Brayden v. New York, New Haven, & Hartford Railroad

Holmes, J.

This is an action for personal injuries suffered by the plaintiff while crossing the defendant’s track, in consequence of the explosion of a track torpedo. The plaintiff was travelling along a pathway which crossed the railroad, and which he attempted to maintain was a way by prescription. At the time of the accident there was an opening in the fence through which the plaintiff passed, but it appeared by the testimony of all the witnesses, and was not disputed, that this opening had been obstructed within twenty years, although there was evidence that the obstructions were torn down soon after they were put up. At the trial, the judge directed a verdict for the defendant; and the plaintiff excepted.

We are of opinion that such an assertion of right on the part of the railroad company was sufficient to prevent the gaining of a right of way. A landowner in order to prevent that result is not required to battle successfully for his rights; it is enough if he asserts them to the other party by an overt act, which, if the easement existed, would be a cause of action. Such an assertion *226interrupts the would be dominant owner’s impression of acquiescence and the growth in his mind of a fixed association of ideas, or, if the principle of prescription be attributed solely to the acquiescence of the servient owner, it shows that the acquiescence was not a fact. Powell v. Bagg, 8 Gray, 441, 443. Weld v. Brooks, 152 Mass. 297, 306. There is no question here on the disputed point whether a merely verbal protest would have an equal effect. Washb. Easements, (4th ed.) 112, 113. Jones, Easements, §§ 193,194. We shall not consider even such cases as Connor v. Sullivan, 40 Conn. 26, where the overt act was stopped in its very beginning.
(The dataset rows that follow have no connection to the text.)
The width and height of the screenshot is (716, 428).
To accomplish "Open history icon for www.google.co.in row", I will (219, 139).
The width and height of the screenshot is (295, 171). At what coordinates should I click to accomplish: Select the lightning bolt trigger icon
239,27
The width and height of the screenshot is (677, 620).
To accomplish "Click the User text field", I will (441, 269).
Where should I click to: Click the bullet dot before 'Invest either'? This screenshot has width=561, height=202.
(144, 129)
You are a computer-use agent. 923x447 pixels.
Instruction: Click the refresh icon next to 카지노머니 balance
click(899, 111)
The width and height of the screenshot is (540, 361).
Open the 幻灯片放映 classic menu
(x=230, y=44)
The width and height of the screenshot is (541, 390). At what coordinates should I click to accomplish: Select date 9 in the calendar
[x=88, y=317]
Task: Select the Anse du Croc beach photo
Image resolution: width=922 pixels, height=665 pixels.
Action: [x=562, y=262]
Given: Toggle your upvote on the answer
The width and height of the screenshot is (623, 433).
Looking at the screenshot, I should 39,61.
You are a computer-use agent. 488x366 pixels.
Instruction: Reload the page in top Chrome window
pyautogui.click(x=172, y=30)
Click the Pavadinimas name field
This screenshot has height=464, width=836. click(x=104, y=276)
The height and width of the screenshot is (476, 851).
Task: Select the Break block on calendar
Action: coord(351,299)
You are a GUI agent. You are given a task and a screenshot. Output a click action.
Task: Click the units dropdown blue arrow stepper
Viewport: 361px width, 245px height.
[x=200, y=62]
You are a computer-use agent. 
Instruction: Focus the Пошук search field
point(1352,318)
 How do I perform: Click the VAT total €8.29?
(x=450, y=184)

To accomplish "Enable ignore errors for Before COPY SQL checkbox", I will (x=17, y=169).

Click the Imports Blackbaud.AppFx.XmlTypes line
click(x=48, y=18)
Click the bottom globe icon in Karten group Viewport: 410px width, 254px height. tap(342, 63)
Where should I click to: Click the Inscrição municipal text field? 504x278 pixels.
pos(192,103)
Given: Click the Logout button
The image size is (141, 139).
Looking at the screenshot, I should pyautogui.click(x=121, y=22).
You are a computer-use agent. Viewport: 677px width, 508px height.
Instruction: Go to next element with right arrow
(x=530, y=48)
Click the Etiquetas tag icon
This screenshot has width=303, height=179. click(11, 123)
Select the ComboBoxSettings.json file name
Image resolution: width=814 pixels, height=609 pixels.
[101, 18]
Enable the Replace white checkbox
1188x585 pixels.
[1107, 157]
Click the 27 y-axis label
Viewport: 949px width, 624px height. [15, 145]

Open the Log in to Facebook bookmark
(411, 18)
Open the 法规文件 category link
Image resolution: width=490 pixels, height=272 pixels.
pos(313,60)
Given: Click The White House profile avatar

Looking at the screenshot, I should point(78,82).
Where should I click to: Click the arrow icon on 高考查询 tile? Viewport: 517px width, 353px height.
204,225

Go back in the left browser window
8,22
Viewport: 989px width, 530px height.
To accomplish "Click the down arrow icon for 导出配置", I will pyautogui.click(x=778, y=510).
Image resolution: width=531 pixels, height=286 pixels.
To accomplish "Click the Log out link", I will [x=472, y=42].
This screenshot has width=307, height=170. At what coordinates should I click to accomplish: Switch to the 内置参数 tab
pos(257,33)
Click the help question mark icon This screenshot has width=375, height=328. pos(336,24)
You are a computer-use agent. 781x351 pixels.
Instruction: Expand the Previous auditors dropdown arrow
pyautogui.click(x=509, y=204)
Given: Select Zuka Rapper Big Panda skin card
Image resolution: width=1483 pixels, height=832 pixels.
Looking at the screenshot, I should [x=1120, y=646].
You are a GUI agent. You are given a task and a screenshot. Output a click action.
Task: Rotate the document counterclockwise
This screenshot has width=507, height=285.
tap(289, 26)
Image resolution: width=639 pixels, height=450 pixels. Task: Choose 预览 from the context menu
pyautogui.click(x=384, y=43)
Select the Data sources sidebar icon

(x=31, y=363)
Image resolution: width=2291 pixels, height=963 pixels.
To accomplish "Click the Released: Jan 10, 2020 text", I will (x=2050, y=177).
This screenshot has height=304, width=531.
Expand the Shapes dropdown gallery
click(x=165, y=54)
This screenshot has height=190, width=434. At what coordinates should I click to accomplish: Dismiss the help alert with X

The counsel for the plaintiff also argued that he had a right to go to the jury on the question whether the obstructions were put up by the railroad company. But this seems to us not fairly open on the exceptions. It is true that the plaintiff’s witnesses did not say in terms, as the defendant’s witnesses did, that the railroad company put up the obstructions. But their testimony shows that what was done was to nail up or close an opening in the fence along the railroad, and in the evidence there is no suggestion or ground for supposing that any third person officiously interfered. We do not gather that the plaintiff wished to go to the jury on that ground.

There was no evidence of an invitation on the part of the defendant, or of a right of action on the part of the plaintiff without one, if there was no right of way.* Chenery v. Fitchburg Railroad, 160 Mass. 211. See also Wright v. Boston Albany Railroad, 142 Mass. 296 ; Wabash Railroad v. Jones, 163 Ill. 167. Our decision makes the questions of evidence immaterial.

Exceptions overruled.

The counsel for the plaintiff contended that the plaintiff found an opening in the fence; that “it was not broken down ”; that he found a regular path right across to a corresponding opening on the other side; that a public street led to this entrance; that he had seen hundreds go through; that the passage had been obstructed for about a year; and that it did not appear that the “ convenient use of the road ” would be obstructed by a fence at this point, and therefore its absence indicated that the crossing was treated by the defendant as a way of some kind, in view of the provisions of Pub. Sts. c. 112, § 115. The plaintiff claimed a way by prescription since 1883 or 1884.